Abstract

Abstract The major stratospheric sudden warming (SSW) of 6 January 2013 is examined using output from the NASA Global Modeling and Assimilation Office (GMAO) Goddard Earth Observing System version 5 (GEOS-5) near-real-time data assimilation system (DAS). GEOS-5 analyses showed that the SSW of January 2013 was a major warming by 1200 UTC 6 January, with a wave-2 vortex-splitting pattern. Upward wave activity flux from the upper troposphere (~23 December 2012) displaced the ~10-hPa polar vortex off the pole in a wave-1 pattern, enabling the poleward advection of subtropical values of Ertel potential vorticity (EPV) into a developing anticyclonic circulation region.

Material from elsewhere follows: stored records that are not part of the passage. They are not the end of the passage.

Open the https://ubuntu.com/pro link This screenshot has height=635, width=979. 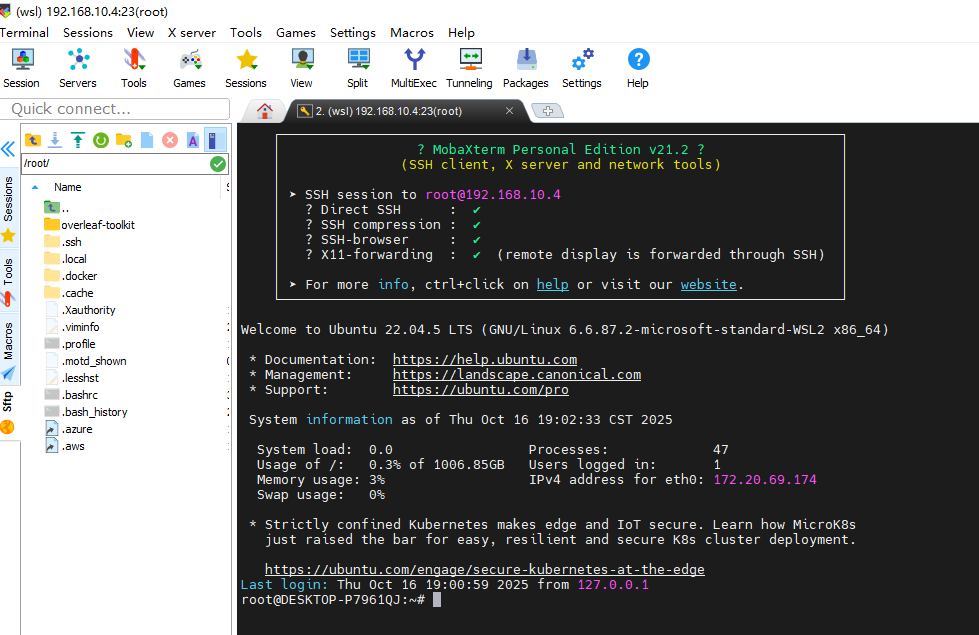point(480,390)
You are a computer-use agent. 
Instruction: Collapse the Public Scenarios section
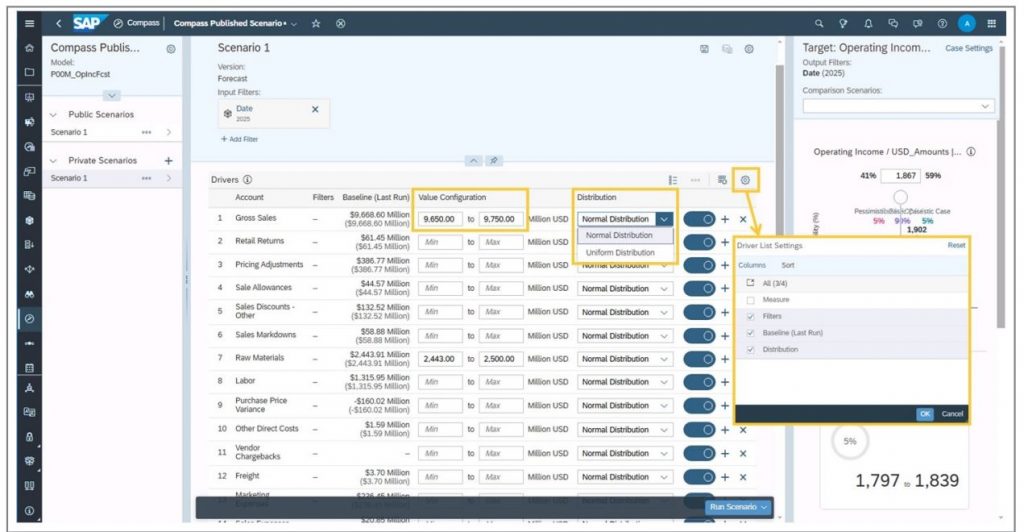(x=54, y=115)
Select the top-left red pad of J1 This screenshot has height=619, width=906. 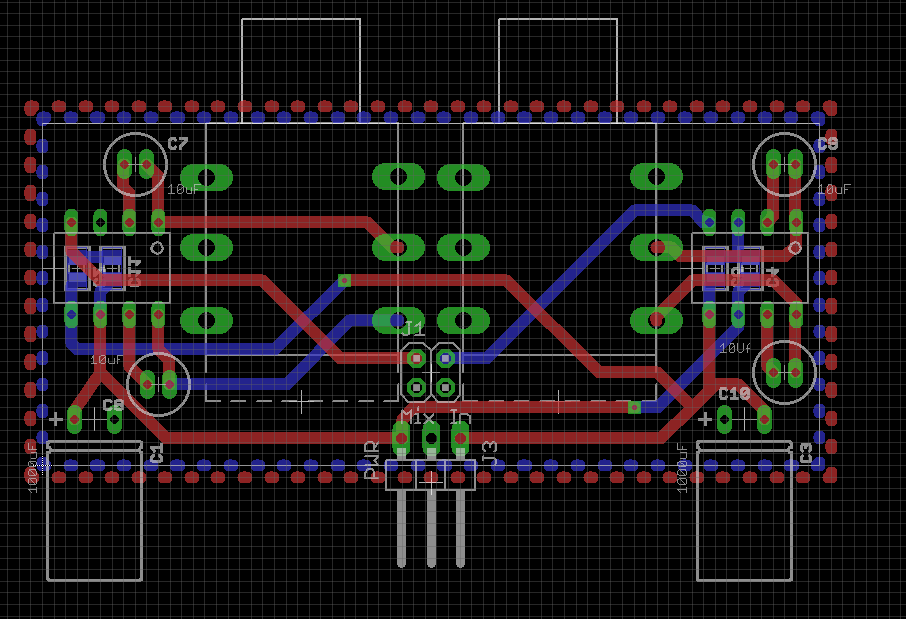coord(416,358)
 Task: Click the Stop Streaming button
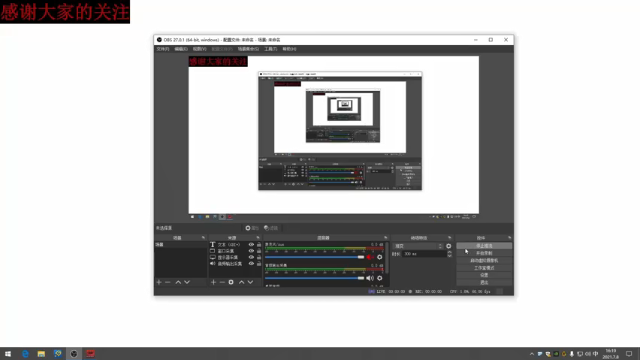pos(484,246)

While the polar vortex subsequently split (wave-2 pattern) the wave-2 forcing [upward Eliassen–Palm (EP) flux] was smaller than what was found in recent wave-2, SSW events, with most of the forcing located in the Pacific hemisphere. Investigation of a rapidly developing tropospheric weather system over the North Atlantic on 28–29 December 2012 showed strong transient upward wave activity flux from the storm with influences up to 10 hPa; however, the Pacific hemisphere wave forcing remained dominate at this time. Results from the GEOS-5 five-day forecasts showed that the forecasts accurately predicted the major SSW of January 2013. The overall success of the 5-day forecasts provides motivation to produce regular 10-day forecasts with GEOS-5, to better support studies of stratosphere–troposphere interaction.